**EXTRACTED ENTRIES**
╔══
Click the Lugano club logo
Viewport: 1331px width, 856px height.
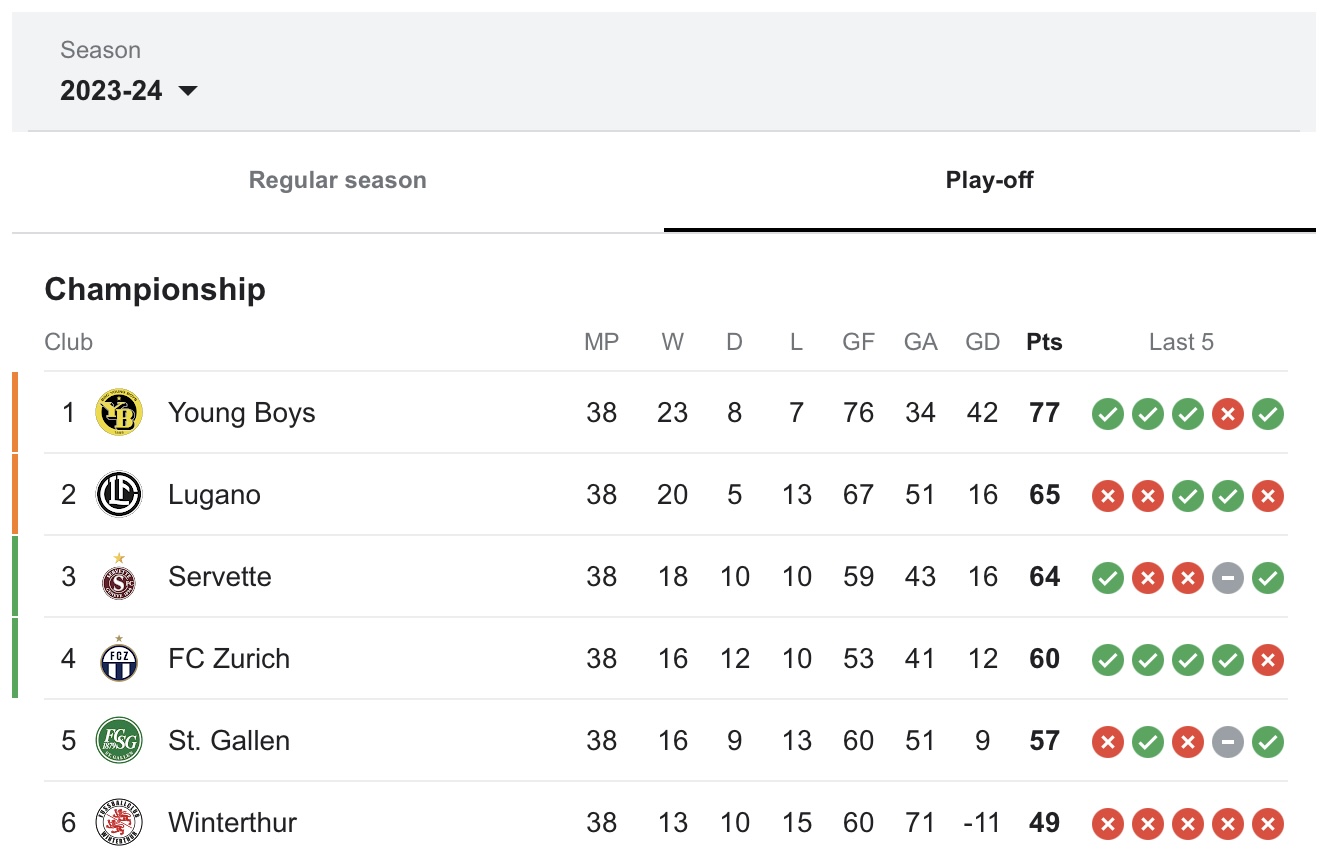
╚══
╔══
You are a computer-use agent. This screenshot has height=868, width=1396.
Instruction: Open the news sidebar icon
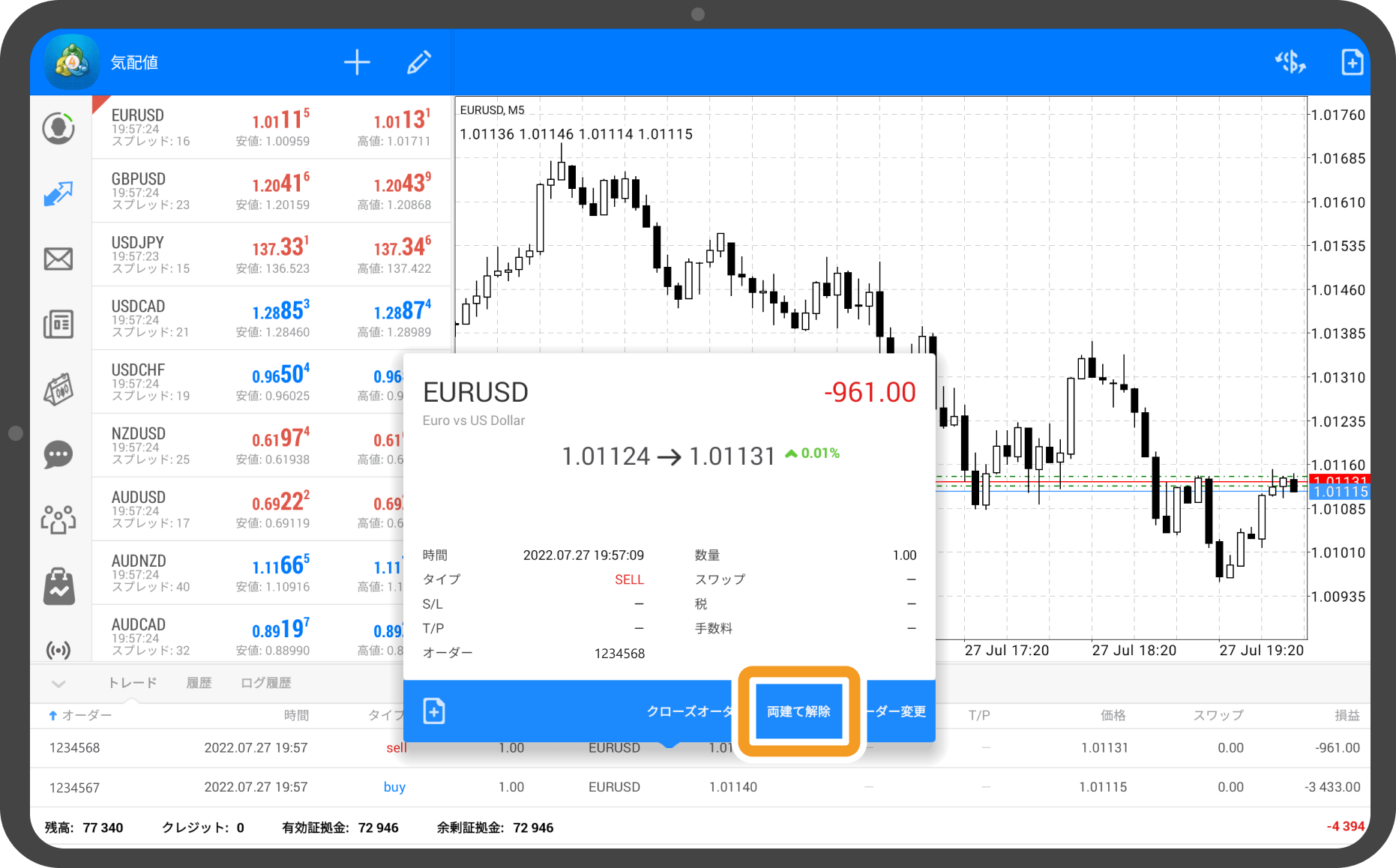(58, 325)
╚══
╔══
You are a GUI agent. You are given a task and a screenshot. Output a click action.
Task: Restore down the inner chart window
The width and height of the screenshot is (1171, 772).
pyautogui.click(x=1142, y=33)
╚══
**EXERCISE DESCRIPTION**
Copy out the records word for word, from the line with "You are a GUI" to the line with "pyautogui.click(x=1142, y=33)", including both of those lines.

**ANSWER FOR THE TASK**
You are a GUI agent. You are given a task and a screenshot. Output a click action.
Task: Restore down the inner chart window
The width and height of the screenshot is (1171, 772).
pyautogui.click(x=1142, y=33)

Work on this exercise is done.